# Spin Bikes What to get (available in Ireland)



## PosterBoy (Mar 11, 2011)

I've got a €300 budget, that and living in Ireland is limiting my choice.

It'll be for my wife and I so whilst I don't need commercial grade quality, I want something decent that will be a good riding experience and last a long time.

These 2 are ones I've found online that I'm considering. I haven't found much on the used/refurbished front that has been worth considering

http://www.irishsportswarehouse.ie/catalog/exercise-bikes/cintura-sports-pro-speed-racing-exercise-bike?zenid=2c0e0938639ba14578c99c64539755c6

http://www.irishsportswarehouse.ie/catalog/exercise-bikes/powertech-protrain-8000-racing-exercise-bike


----------



## johno333 (Apr 1, 2014)

Have you been on donedeal.ie ??


----------



## PosterBoy (Mar 11, 2011)

Yeah I missed out on a NXT Spinner. I bought the Powertech one last week and it seems pretty good, Nice and sturdy.

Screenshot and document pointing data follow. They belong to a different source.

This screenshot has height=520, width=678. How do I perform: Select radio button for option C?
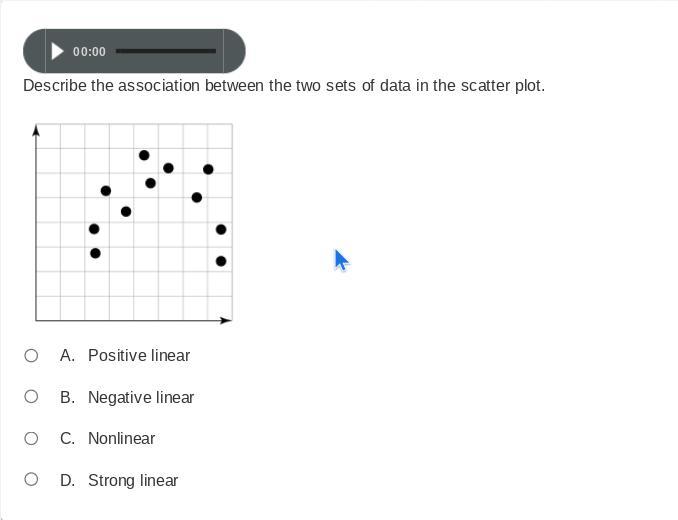[31, 438]
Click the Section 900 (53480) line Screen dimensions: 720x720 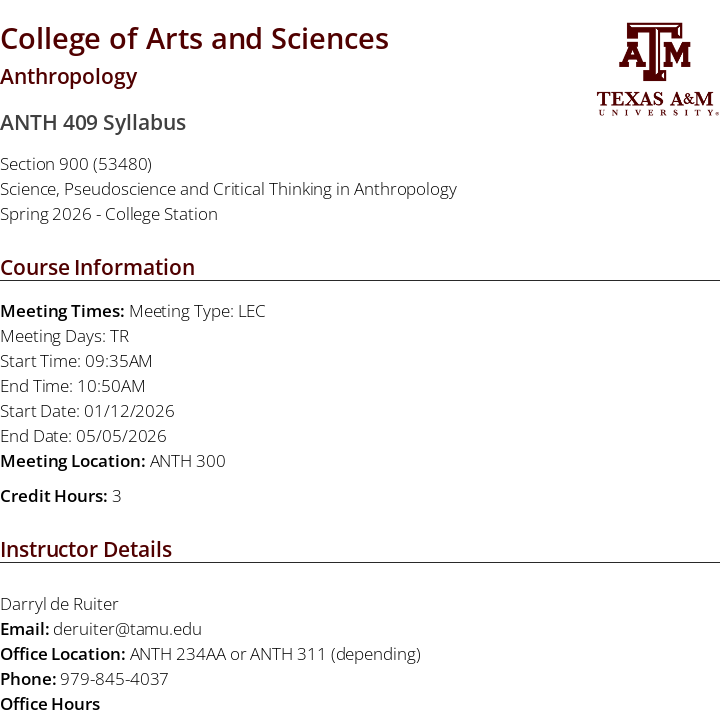coord(76,164)
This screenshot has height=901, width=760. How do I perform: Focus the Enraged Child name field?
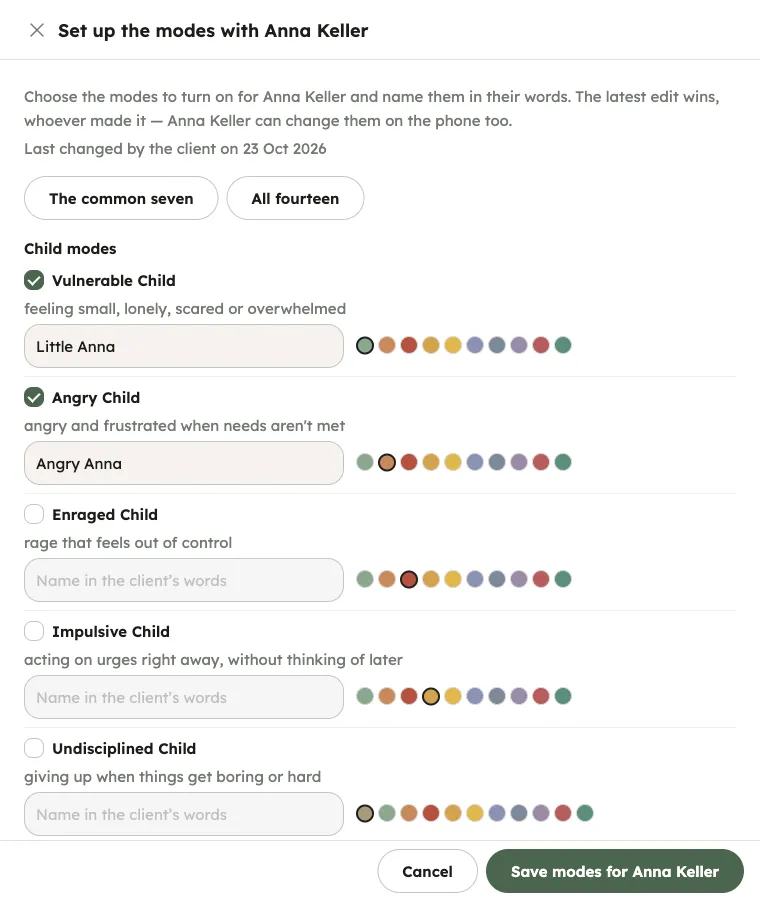pos(184,580)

The abs will come this year!


----------



## Fitbunnie40 (Sep 15, 2013)

Hi,

I would recommend you don't buy a Livestrong Spin Bike, they have them my gym and they are always going wrong!

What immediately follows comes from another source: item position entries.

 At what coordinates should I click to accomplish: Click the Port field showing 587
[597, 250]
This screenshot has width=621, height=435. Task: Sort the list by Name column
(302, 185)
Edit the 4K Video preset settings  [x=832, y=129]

Keiser Spin bikes are supposed to be the best accordingly to my spin teacher, have a look on e-bay, lots of choice to give you an idea.

T


----------



## dazwhite (Apr 2, 2014)

PosterBoy said:


> Yeah I missed out on a NXT Spinner. I bought the Powertech one last week and it seems pretty good, Nice and sturdy.
> 
> The abs will come this year!


While spinning is great for getting fit and helping you lose the initial few pounds, I wouldn't rely on it for getting a 6 pack all by itself.

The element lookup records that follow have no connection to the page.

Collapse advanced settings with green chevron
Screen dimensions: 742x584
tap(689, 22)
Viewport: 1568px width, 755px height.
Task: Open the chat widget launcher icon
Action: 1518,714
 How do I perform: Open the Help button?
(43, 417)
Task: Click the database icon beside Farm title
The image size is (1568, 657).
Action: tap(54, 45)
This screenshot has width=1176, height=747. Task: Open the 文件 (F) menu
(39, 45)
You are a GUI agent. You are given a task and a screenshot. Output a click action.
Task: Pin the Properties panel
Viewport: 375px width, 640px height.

Are you working out in a gym in Galway as well?


----------



## PosterBoy (Mar 11, 2011)

Oh Yes of course Best gym in the west http://warehousegym.ie/


----------



## Boshlop (Apr 1, 2012)

have you considered buying a racing bike and getting a rack for it so you can ride it stationary or take it out? if i lived in ireland i would love the option to ride out on them roads when its nice but inside when its typical irish days


----------



## PosterBoy (Mar 11, 2011)

I've a mountain bike and ride to work but wanted an option for the wife as well as myself so the spin bike is our soloution. The powertech one is going well, nice and solid and quiet


----------



## Jont2013 (Apr 1, 2013)

I actually got a solid one off elverys.ie for €150 does exactly what's needed , thinks it's a 13kg flywheel , I use it a lot and no complaints , the missus and her daughter also use it


----------